DOCUMENT EXTRACT:
Primary Care Clinical Sciences, University of Birmingham, Birmingham, UK.
Faculty of Health Sciences and Medicine, Bond University, Gold Coast, Queensland, Australia.
Screening and Test Evaluation Program, School of Public Health, University of Sydney, Sydney, New South Wales, Australia.
Primary Care Unit, Institute of Public Health, University of Cambridge, Cambridge, UK.
School of Clinical Sciences and Community Health, College of Medicine and Veterinary Science, University of Edinburgh, Edinburgh, UK.
Ageing & Stroke Medicine Section, Norwich Medical School, University of East Anglia, Norwich, UK.


Although self-monitoring of blood pressure is common among people with hypertension, little is known about how general practitioners (GPs) use such readings. This survey aimed to ascertain current views and practice on self-monitoring of UK primary care physicians. An internet-based survey of UK GPs was undertaken using a provider of internet services to UK doctors. The hyperlink to the survey was opened by 928 doctors, and 625 (67%) GPs completed the questionnaire. Of them, 557 (90%) reported having patients who self-monitor, 191 (34%) had a monitor that they lend to patients, 171 (31%) provided training in self-monitoring for their patients and 52 (9%) offered training to other GPs. Three hundred and sixty-seven GPs (66%) recommended at least two readings per day, and 416 (75%) recommended at least 4 days of monitoring at a time. One hundred and eighty (32%) adjusted self-monitored readings to take account of lower pressures in out-of-office settings, and 10/5 mm Hg was the most common adjustment factor used. Self-monitoring of blood pressure was widespread among the patients of responding GPs. Although the majority used appropriate schedules of measurement, some GPs suggested much more frequent home measurements than usual. Further, interpretation of home blood pressure was suboptimal, with only a minority recognising that values for diagnosis and on-treatment target are lower than those for clinic measurement. Subsequent national guidance may improve this situation but will require adequate implementation.

EXERCISE REQUIREMENTS:
[1] From the blood pressure survey text, print the part that opens with the words containing "Screening and Test" and closes with "Cambridge, Cambridge, UK.".
[2] According to the blood pressure survey text, why was GPs' interpretation of home blood pressure readings judged suboptimal?

SUPPLIED MATERIAL:
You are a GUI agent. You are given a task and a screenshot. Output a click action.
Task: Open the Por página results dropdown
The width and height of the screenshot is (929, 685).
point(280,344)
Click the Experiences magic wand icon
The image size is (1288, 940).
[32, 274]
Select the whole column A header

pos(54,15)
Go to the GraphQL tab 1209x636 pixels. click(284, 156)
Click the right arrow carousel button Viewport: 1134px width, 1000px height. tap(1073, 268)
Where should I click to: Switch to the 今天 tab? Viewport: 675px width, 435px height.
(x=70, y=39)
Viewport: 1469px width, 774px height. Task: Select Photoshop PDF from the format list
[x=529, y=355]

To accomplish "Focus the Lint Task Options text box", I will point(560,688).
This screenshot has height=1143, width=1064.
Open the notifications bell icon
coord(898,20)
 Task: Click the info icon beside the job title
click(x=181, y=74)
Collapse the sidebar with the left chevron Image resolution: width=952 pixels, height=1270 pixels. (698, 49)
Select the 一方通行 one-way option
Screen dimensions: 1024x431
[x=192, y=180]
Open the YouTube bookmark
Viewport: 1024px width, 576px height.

RESPONSES:
[1]
Screening and Test Evaluation Program, School of Public Health, University of Sydney, Sydney, New South Wales, Australia.
Primary Care Unit, Institute of Public Health, University of Cambridge, Cambridge, UK.

[2] Only a minority of GPs recognized that home readings used for diagnosis and for on-treatment targets should be lower than clinic measurements. Only 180 (32%) adjusted self-monitored readings to account for the lower pressures seen outside the office.